2. Terry Sawchuk. Sawchuk is perhaps the most famous goaltender in Detroit’s history with the possible exception of Chris Osgood. During his career, Sawchuck led the Red Wings to three Stanley Cups and earned three Vezina Trophies as well as the Calder Trophy for the league’s best rookie in 1949-1950. Unfortunately, Sawchuk died in 1970 while still arguably in the prime of his career. Nonetheless, he managed a career goaltending record of 447-330, with 103 career shut-outs.
3. Steve Yzerman. Yzerman played his entire career in Hockeytown, and rightfully earned his place in the Hockey Hall of Fame in 2009. Nearly unanimously regarded as the best captan in the history of the sport, Yzerman finished his career with 692 goals, 1063 assists, and 1,755 points.
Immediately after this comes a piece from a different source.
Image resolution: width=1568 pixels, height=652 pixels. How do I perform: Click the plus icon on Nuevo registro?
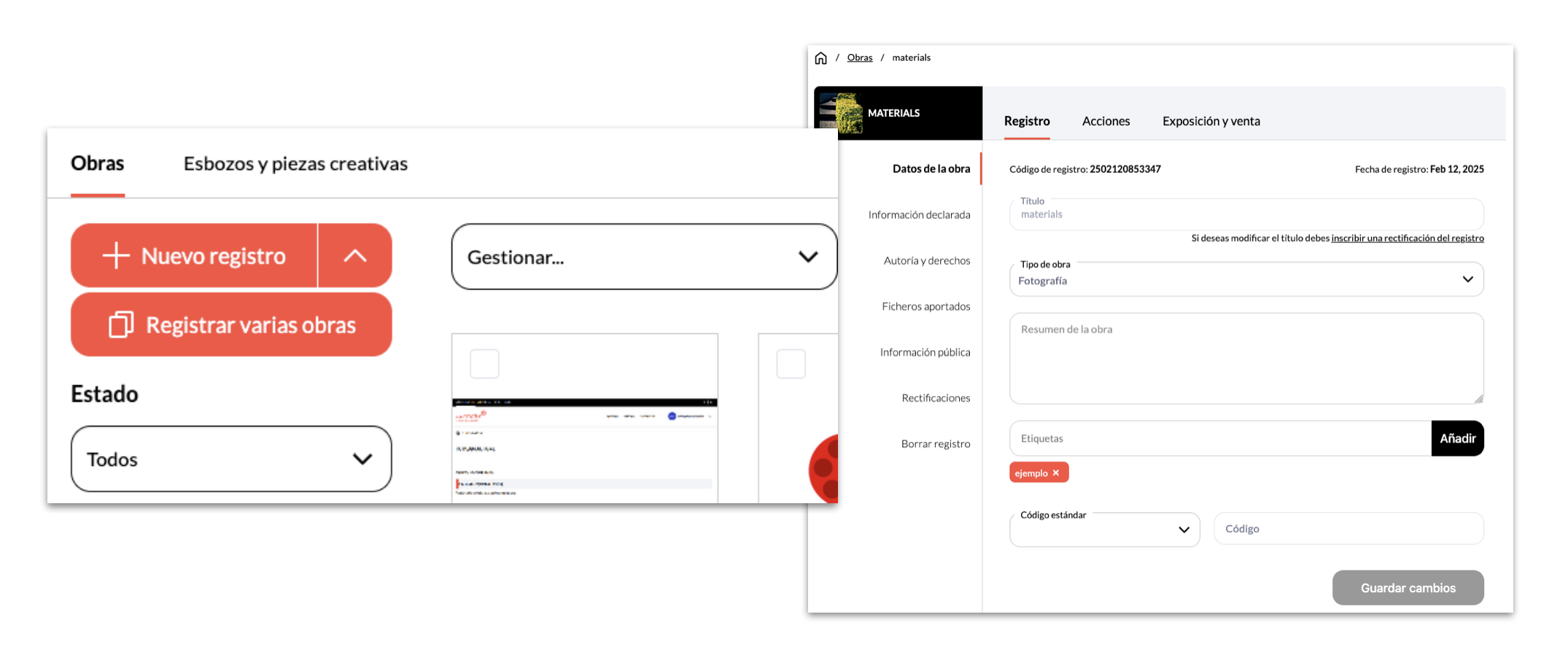pos(116,256)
He was also a 10-time All-Star.
4. Brett Hull. Sure, Hull’s tenure in Hockeytown only lasted for three seasons, but his impact as a Red Wing was felt immediately. He tallied 92 goals in those three seasons, leading the team to a Stanley Cup in 2002. While most of his career goals came as a member of the St. Louis Blues, Brett Hull showed that he still had plenty of gas left in his tank towards the end of his career.
5. Norm Ullman. To most hockey fans, Ullman may not be a household name. But in Detroit, Norm Ullman has been a hero for half a century. He played for the Red Wings from 1955 to 1968 and although he never won a Stanley Cup, Ullman was a skilled player and talented goal-scorer. Elected to the Hockey Hall of Fame in 1982, this 11-time All-Star wrapped up his career with 490 goals, 739 assists, and 1229 points.